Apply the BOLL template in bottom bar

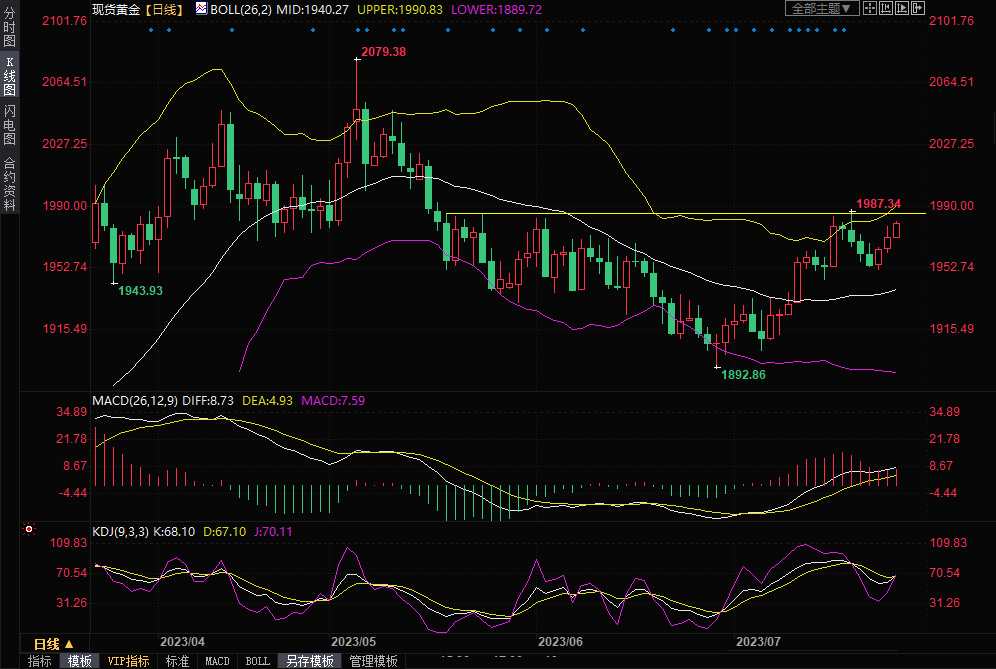257,661
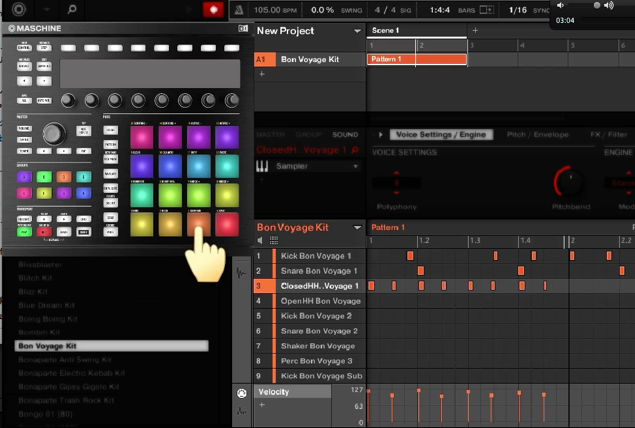Screen dimensions: 635x428
Task: Toggle the metronome icon
Action: pyautogui.click(x=239, y=10)
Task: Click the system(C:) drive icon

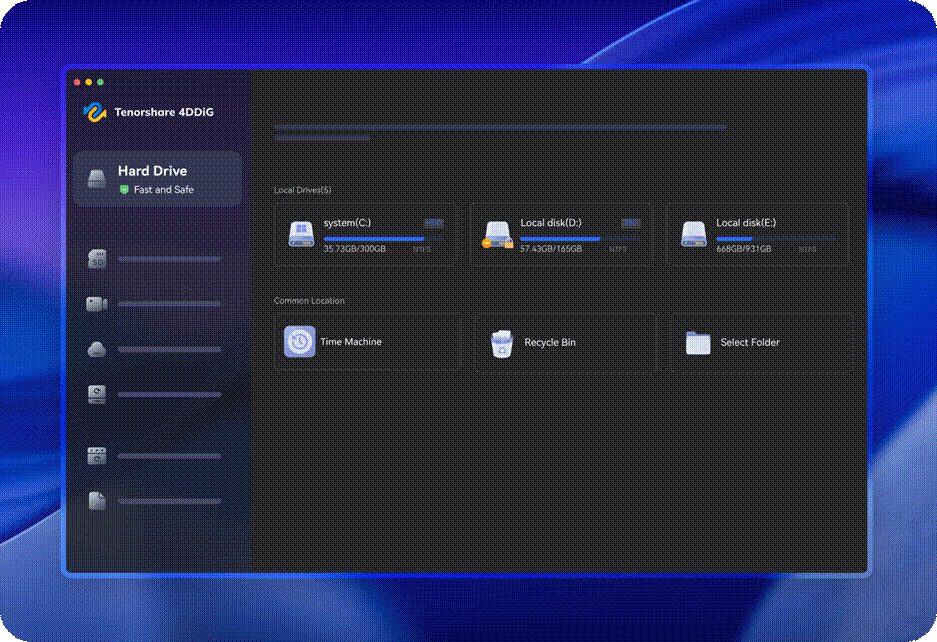Action: click(x=301, y=234)
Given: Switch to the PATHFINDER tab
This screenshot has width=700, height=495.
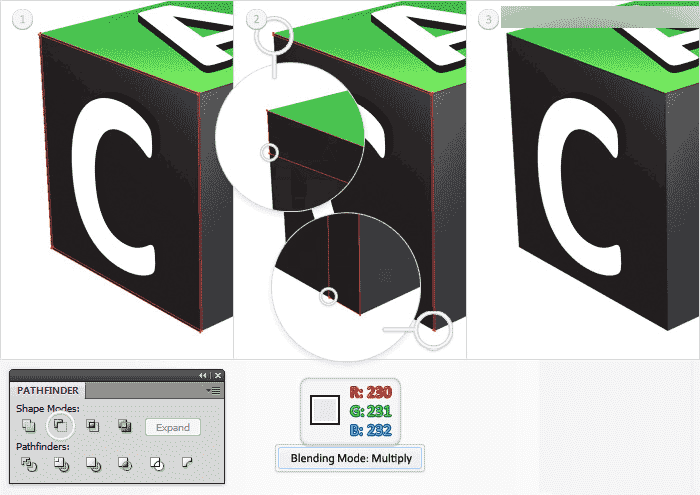Looking at the screenshot, I should pos(48,391).
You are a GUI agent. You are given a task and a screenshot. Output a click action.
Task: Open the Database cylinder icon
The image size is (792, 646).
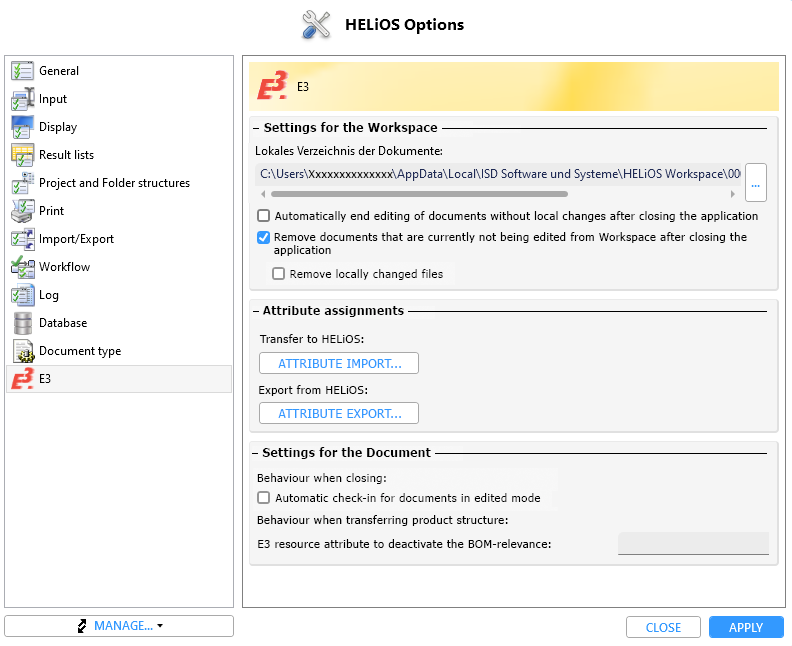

■ Prompt ■
The records above, copied word for word without the pictures, are what should be output.

■ Output below ■
Apply the BOLL template in bottom bar

257,661
Screen dimensions: 635x428
Task: Toggle the metronome icon
Action: pyautogui.click(x=239, y=10)
Task: Click the system(C:) drive icon

Action: click(x=301, y=234)
Given: Switch to the PATHFINDER tab
This screenshot has width=700, height=495.
Looking at the screenshot, I should pos(48,391).
You are a GUI agent. You are given a task and a screenshot. Output a click action.
Task: Open the Database cylinder icon
The image size is (792, 646).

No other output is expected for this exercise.